For a set of data that I collected, I used the Kruskal-Wallace test to determine whether there were between-group differences in the parameter I measured. It returned a significant result, so in order to determine pairwise differences between my five treatment groups, I applied Dunn's test for multiple comparisons, which yielded these results:

Table summarizing Dunn's multiple comparisons test results.

I would normally use a cut off of p<0.05 to determine significance, but because of the multiple comparisons I used a Bonferroni correction. Five groups were compared (AB, Control, SM, DSV, and SW), resulting in ten pairwise comparisons. Thus I assessed significant when p was less than 0.05/10(=0.005). For the table a * indicates significance at the <0.05 level, and ** at the corrected (<0.005) level.

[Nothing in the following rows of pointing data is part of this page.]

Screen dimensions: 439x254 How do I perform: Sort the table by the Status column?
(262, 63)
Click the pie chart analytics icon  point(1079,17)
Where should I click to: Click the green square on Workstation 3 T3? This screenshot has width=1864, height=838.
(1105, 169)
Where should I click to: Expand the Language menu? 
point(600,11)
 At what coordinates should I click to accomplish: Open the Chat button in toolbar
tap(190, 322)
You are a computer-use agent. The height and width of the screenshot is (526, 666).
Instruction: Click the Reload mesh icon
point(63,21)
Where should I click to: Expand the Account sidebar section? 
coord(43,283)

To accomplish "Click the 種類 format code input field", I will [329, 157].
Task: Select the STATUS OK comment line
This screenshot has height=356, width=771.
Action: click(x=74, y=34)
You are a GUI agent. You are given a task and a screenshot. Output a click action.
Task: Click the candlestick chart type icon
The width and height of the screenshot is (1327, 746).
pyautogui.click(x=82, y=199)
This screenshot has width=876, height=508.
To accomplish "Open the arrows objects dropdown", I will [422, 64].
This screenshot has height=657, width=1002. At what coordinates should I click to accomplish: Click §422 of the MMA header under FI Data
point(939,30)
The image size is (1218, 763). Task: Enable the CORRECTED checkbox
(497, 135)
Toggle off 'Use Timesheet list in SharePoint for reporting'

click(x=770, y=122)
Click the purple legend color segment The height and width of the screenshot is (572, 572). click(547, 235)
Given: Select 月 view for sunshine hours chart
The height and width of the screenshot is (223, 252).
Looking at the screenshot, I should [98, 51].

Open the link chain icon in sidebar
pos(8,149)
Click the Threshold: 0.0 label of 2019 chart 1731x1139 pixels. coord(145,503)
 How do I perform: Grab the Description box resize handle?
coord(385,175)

I can tell from the table which groups have statistically different rank means from one another (i.e. the groups are different).

My question: is it appropriate to evaluate relative between group differences based on the magnitude of the p-values? For example, is it appropriate to say, based on the data provided, that the AB-Control groups are the most similar to one another? And, Control-SM have the second highest degree of similarity out of all the comparisons made here?

Best Answer

From my interpretation of what you are asking, I would say no, you should not compare the magnitude of the differences based on the p-values alone.

The z scores for the comparisons are dependent on the mean differences in ranks as you say, but also on the sample size for each group (and the p-values on the degrees of freedom for your comparisons). There is a good community wiki on Dunn's test here with more info.

Therefore the p values are not just determined by the actual differences between the groups, but also the sampling effort that you put in for each treatment group. So groups for which there was less sampling effort would have less significant p-values, for the same sample mean rank difference.

I suggest you calculate confidence intervals for your mean rank differences, and compare those. This will make explicit the greater uncertainty in the size of the difference for any groups with smaller sample sizes.